- Photo taken 1977.

Single by Paul McCartney

from the album Off the Ground
- B-side: "Cosmically Conscious" (7"); "Style Style" (CD Single); "Sweet Sweet Memories" (CD Single); "Soggy Noodle" (CD Single);
- Released: 19 April 1993
- Recorded: December 1991 – July 1992;
- Studio: Hogg Hill Mill (Icklesham, UK)
- Genre: Rock, pop
- Length: 3:39
- Label: Parlophone/EMI
- Songwriter: Paul McCartney
- Producers: Paul McCartney; Julian Mendelsohn;

Paul McCartney singles chronology
| "C'Mon People" (1993) | "Off the Ground" (1993) | "Biker Like an Icon" (1993) |

= Off the Ground (song) =

"Off the Ground" is a song by the English musician Paul McCartney and is from the album from the same name. This was one of McCartney's first songs made using a computer. The video can be seen on the DVD collection, The McCartney Years.
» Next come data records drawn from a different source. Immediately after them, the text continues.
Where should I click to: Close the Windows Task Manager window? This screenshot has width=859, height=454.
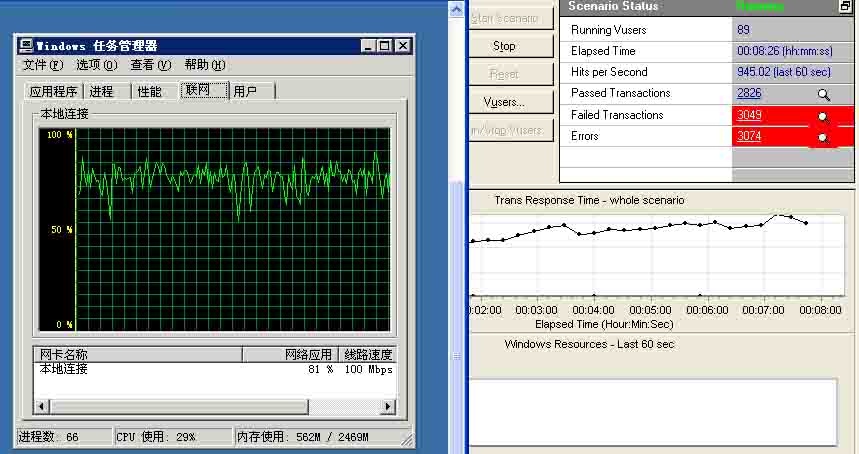point(402,46)
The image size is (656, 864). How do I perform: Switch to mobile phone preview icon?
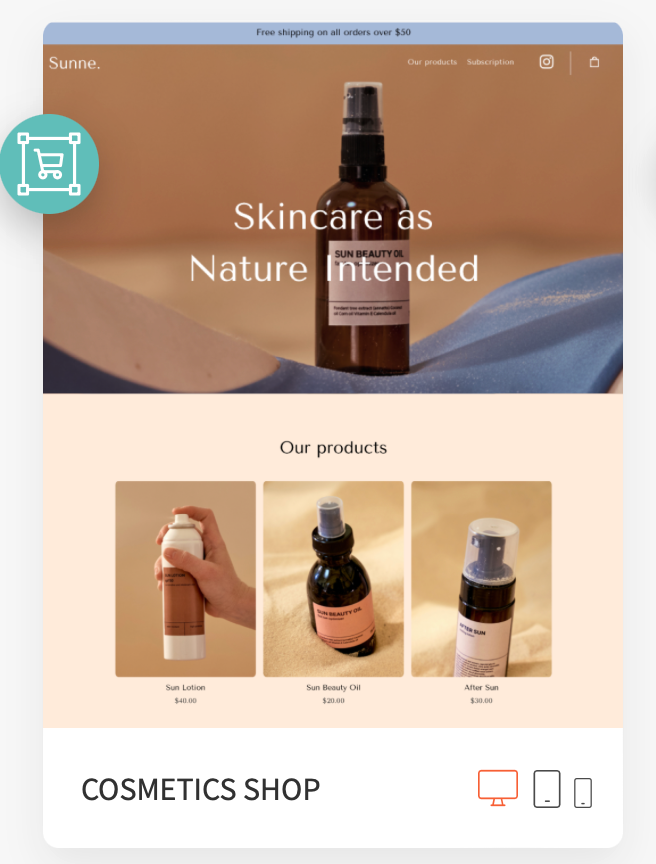(x=583, y=793)
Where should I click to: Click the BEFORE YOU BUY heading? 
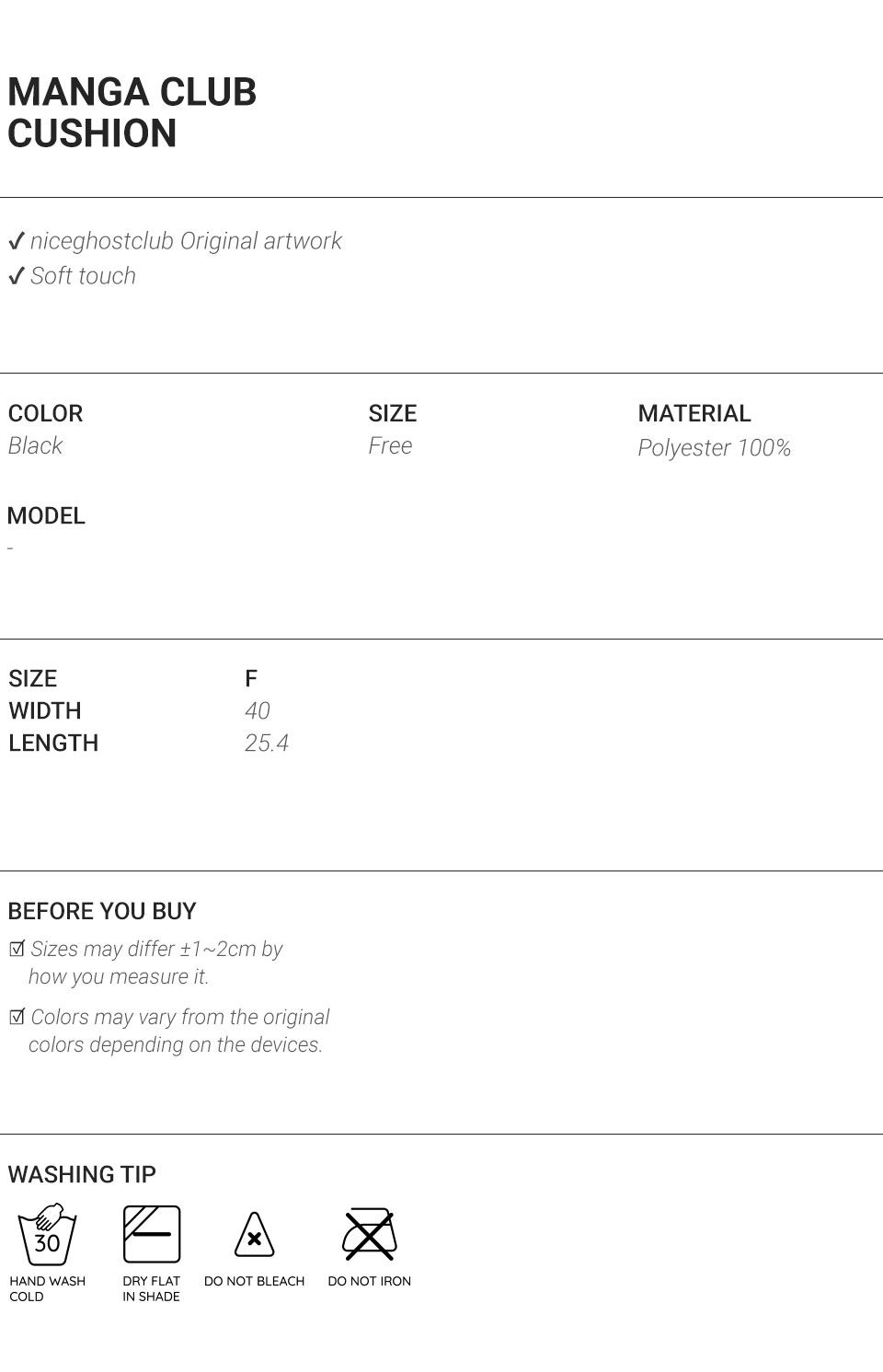pyautogui.click(x=102, y=911)
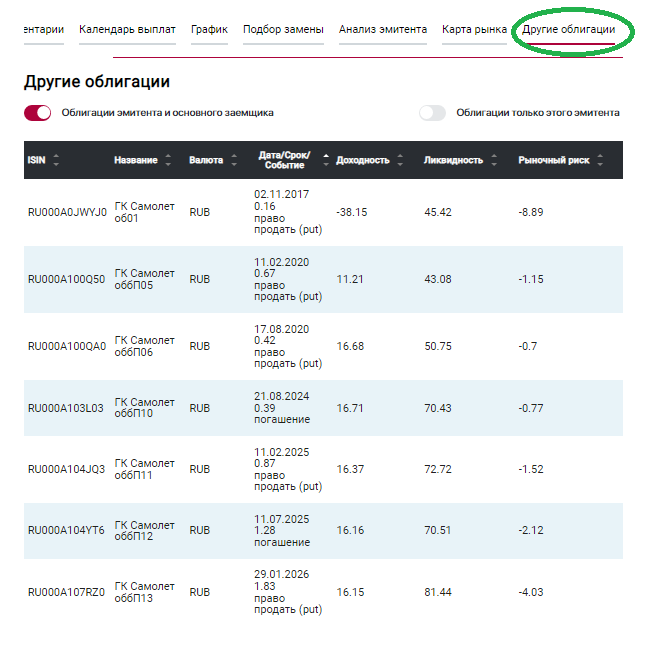
Task: Open the Карта рынка tab
Action: click(x=474, y=30)
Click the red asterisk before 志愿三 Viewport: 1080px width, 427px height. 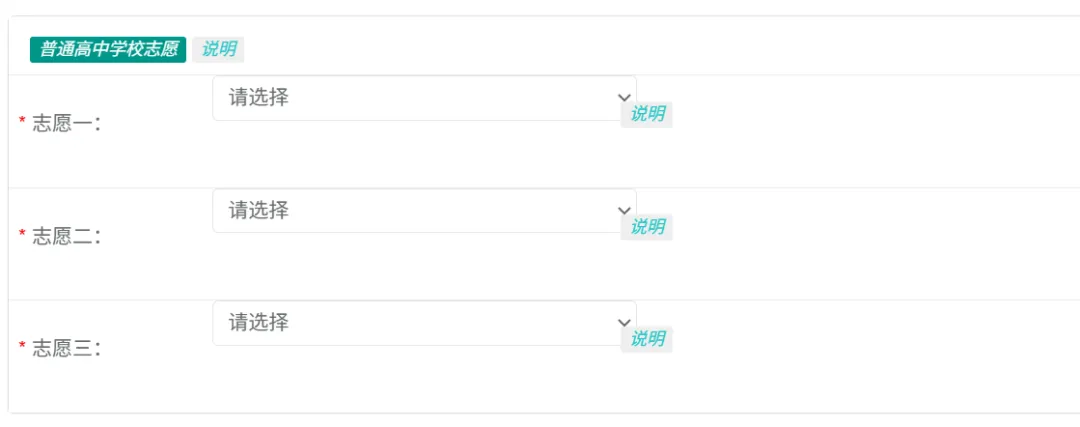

The video was shot by Industrial Light & Magic. Some behind the scenes footage can be seen on the out of print VHS, Movin' On. The video features "Soggy Noodle", a short acoustic piece played as an intro which can be found as a B-side on the single release. In the US, it reached number 27 on the Adult Contemporary chart.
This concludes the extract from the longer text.